• **YOUR INSTRUCTIONS**:
Scan the entries for the word "badge" and return every line that has it.

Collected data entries
+++++

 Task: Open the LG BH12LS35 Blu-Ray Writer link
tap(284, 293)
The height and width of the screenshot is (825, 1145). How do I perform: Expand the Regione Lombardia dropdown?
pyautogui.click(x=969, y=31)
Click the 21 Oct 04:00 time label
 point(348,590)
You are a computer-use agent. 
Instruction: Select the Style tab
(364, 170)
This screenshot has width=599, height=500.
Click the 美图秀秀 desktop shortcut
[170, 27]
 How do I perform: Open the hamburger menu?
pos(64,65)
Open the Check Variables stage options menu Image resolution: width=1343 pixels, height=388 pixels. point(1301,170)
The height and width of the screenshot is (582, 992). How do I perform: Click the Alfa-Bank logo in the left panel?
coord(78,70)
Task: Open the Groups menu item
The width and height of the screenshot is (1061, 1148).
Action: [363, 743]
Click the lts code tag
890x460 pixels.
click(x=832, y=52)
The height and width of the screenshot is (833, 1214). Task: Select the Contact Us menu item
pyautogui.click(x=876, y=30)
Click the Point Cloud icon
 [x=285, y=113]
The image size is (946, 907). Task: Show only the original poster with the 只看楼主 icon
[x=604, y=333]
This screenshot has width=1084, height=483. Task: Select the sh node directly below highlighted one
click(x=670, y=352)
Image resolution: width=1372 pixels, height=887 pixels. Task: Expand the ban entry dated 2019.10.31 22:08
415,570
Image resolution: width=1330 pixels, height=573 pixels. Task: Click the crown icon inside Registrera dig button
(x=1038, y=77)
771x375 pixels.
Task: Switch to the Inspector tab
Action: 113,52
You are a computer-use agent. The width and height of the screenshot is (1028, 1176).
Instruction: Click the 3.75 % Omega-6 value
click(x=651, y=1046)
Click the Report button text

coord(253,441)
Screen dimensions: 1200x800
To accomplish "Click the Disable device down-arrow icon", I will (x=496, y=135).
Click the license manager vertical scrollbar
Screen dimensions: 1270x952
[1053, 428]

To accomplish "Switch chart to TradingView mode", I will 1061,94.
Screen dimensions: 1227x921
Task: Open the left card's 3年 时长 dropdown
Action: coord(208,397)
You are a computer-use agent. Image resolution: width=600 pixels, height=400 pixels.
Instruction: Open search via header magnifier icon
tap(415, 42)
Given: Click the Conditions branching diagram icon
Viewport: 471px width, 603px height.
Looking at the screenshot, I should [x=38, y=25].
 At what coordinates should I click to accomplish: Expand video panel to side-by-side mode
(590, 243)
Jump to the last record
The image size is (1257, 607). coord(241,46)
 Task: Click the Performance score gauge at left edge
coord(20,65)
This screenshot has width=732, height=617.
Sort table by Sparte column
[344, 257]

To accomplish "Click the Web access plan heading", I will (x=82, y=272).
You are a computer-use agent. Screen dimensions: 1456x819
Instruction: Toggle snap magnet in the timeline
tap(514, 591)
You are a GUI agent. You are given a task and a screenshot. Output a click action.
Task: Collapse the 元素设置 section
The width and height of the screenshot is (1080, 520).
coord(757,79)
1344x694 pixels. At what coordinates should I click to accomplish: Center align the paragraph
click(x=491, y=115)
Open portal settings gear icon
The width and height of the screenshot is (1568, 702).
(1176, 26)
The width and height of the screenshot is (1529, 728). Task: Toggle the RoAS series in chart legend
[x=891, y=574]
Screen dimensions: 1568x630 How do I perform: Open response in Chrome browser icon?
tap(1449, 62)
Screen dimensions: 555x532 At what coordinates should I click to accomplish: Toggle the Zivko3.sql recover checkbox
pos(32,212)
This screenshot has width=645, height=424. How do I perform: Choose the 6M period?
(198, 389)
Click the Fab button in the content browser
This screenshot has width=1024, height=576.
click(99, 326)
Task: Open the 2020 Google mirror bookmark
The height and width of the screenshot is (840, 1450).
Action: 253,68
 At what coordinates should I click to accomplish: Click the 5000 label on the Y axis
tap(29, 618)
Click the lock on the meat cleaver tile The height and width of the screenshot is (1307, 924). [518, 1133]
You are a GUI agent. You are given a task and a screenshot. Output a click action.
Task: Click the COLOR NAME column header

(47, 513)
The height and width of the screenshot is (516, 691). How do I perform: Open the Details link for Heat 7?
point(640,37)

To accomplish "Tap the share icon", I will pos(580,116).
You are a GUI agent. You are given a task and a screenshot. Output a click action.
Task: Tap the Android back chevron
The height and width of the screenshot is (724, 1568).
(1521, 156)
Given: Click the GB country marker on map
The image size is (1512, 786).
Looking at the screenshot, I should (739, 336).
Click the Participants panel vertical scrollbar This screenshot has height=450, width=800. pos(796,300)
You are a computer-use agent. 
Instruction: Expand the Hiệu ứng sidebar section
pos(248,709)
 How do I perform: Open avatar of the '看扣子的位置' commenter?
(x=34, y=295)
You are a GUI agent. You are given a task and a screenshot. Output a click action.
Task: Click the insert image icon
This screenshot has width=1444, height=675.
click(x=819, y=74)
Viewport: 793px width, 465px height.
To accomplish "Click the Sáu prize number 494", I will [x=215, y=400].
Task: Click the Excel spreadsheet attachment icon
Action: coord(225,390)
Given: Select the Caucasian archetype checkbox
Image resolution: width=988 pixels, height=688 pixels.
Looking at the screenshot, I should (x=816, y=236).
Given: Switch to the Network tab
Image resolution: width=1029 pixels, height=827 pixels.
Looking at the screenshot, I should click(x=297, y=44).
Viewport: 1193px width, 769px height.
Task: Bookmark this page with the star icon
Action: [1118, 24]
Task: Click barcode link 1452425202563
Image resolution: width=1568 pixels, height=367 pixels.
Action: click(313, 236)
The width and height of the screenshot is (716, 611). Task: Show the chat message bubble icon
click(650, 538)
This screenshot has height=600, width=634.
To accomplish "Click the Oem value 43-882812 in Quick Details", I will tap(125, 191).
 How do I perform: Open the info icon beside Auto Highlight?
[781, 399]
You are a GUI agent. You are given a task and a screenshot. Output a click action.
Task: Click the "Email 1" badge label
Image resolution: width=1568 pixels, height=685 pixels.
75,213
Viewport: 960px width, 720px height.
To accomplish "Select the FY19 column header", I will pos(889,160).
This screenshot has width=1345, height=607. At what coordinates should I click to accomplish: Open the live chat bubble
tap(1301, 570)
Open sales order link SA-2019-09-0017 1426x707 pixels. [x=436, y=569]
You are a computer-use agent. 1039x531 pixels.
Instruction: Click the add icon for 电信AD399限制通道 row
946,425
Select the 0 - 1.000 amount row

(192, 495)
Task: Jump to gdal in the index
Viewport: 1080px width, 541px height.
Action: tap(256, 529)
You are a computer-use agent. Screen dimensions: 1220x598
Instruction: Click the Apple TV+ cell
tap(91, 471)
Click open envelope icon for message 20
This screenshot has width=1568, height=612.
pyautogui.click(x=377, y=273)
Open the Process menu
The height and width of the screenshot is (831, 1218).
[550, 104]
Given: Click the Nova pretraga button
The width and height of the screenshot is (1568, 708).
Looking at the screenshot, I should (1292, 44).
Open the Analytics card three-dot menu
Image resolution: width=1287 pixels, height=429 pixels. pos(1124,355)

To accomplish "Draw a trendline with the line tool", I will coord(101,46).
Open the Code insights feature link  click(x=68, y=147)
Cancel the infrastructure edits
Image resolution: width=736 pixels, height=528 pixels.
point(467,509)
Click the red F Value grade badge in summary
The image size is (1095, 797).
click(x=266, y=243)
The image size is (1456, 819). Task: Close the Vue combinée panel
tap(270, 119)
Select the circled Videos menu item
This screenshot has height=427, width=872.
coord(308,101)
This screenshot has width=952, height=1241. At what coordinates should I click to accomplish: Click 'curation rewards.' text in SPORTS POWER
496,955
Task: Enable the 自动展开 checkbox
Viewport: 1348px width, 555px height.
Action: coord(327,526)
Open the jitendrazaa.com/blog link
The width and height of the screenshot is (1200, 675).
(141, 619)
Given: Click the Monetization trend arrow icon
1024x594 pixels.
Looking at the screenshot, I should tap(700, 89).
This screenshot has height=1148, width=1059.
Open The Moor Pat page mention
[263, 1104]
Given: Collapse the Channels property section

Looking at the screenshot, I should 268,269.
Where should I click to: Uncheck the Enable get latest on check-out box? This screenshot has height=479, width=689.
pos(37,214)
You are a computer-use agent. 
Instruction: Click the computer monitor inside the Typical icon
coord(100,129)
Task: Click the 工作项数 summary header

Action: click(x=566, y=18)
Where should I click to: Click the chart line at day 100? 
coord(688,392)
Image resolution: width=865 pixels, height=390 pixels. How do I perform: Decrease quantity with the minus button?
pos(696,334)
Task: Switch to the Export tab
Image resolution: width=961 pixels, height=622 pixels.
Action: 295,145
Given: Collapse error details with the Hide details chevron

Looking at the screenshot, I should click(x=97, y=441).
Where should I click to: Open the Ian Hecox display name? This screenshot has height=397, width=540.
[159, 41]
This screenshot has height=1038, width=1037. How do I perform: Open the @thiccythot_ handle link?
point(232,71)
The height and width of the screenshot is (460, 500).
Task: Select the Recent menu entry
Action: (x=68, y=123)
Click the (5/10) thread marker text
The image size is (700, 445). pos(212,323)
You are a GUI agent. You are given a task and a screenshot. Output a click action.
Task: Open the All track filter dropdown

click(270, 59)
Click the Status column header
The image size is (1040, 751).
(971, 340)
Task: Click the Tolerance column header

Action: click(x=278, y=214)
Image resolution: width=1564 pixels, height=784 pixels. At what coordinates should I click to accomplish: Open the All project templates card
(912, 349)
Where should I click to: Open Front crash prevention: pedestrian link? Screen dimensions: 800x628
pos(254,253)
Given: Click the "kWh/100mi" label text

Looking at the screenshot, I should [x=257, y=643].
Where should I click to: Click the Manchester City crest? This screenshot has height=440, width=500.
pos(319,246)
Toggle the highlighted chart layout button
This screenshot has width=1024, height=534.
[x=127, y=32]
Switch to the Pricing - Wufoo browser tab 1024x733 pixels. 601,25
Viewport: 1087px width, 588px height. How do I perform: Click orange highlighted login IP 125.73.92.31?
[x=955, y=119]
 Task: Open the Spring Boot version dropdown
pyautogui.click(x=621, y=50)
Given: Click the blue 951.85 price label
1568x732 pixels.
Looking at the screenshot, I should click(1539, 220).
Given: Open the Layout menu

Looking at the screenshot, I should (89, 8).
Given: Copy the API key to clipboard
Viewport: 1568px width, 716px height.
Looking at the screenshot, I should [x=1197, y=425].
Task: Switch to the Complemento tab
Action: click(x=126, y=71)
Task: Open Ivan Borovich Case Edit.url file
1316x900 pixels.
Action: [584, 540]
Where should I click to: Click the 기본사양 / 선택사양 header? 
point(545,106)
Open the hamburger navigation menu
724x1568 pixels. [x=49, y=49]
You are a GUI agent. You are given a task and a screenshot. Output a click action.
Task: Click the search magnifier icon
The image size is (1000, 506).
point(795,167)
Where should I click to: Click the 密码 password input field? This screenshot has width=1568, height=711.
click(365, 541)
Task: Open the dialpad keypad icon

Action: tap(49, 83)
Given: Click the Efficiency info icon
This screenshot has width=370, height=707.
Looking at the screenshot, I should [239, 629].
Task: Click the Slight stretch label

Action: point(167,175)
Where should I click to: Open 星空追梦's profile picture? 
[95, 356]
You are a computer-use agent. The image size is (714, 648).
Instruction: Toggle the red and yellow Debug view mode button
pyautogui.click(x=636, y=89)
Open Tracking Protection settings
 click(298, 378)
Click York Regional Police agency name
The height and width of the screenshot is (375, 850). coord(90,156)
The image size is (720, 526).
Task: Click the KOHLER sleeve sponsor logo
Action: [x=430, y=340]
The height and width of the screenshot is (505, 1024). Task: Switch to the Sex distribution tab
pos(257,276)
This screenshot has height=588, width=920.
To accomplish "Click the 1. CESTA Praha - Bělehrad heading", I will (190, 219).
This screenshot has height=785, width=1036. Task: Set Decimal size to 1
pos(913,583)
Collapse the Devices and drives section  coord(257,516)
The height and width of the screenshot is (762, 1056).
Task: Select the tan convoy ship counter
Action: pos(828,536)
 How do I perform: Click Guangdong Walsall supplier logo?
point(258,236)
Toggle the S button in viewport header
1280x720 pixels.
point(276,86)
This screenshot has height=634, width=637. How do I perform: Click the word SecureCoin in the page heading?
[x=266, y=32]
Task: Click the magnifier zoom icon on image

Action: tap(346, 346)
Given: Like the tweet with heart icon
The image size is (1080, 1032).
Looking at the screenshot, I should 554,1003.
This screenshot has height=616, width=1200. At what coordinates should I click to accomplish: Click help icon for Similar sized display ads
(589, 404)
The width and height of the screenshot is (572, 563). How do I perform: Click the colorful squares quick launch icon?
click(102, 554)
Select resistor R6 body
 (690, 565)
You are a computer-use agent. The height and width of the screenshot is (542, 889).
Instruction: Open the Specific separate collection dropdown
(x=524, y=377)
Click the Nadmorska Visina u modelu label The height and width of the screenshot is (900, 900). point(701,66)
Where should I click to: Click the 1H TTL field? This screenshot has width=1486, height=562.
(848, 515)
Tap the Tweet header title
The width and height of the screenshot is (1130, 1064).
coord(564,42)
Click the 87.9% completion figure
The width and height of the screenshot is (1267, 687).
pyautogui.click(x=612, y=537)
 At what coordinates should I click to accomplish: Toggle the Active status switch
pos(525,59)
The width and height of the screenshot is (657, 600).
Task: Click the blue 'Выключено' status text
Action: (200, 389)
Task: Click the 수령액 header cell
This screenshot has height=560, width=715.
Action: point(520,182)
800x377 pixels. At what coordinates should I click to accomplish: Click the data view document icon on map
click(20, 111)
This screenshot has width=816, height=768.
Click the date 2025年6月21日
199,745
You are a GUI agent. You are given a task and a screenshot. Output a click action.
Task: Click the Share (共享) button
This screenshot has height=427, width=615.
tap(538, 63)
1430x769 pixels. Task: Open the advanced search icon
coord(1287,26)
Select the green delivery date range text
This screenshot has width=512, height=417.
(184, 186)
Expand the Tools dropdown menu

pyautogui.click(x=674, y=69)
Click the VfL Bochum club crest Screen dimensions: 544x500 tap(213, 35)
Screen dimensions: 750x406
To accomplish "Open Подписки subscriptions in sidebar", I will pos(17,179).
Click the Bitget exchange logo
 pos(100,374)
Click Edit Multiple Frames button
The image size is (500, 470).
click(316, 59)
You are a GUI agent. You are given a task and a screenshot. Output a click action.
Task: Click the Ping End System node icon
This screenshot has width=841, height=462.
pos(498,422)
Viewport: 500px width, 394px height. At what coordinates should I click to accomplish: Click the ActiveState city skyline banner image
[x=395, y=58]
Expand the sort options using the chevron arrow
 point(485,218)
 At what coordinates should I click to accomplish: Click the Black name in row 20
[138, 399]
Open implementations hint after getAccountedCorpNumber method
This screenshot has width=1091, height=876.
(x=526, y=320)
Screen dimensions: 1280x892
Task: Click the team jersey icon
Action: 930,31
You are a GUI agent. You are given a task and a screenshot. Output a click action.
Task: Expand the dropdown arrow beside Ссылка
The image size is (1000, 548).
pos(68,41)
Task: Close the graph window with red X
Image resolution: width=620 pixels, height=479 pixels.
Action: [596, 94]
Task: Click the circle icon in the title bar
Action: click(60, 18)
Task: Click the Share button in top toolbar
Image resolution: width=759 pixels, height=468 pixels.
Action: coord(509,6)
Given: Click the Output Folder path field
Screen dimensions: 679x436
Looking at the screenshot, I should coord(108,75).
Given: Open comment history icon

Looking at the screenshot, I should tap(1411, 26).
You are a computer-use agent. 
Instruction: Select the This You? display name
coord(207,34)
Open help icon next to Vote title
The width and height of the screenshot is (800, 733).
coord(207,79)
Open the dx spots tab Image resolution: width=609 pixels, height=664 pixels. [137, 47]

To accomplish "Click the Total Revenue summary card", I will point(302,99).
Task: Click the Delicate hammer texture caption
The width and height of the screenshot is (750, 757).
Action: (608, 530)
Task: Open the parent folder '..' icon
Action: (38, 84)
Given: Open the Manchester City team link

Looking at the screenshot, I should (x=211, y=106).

+++++

• **TASK OUTPUT**:
Task: Click the "Email 1" badge label
Click the red F Value grade badge in summary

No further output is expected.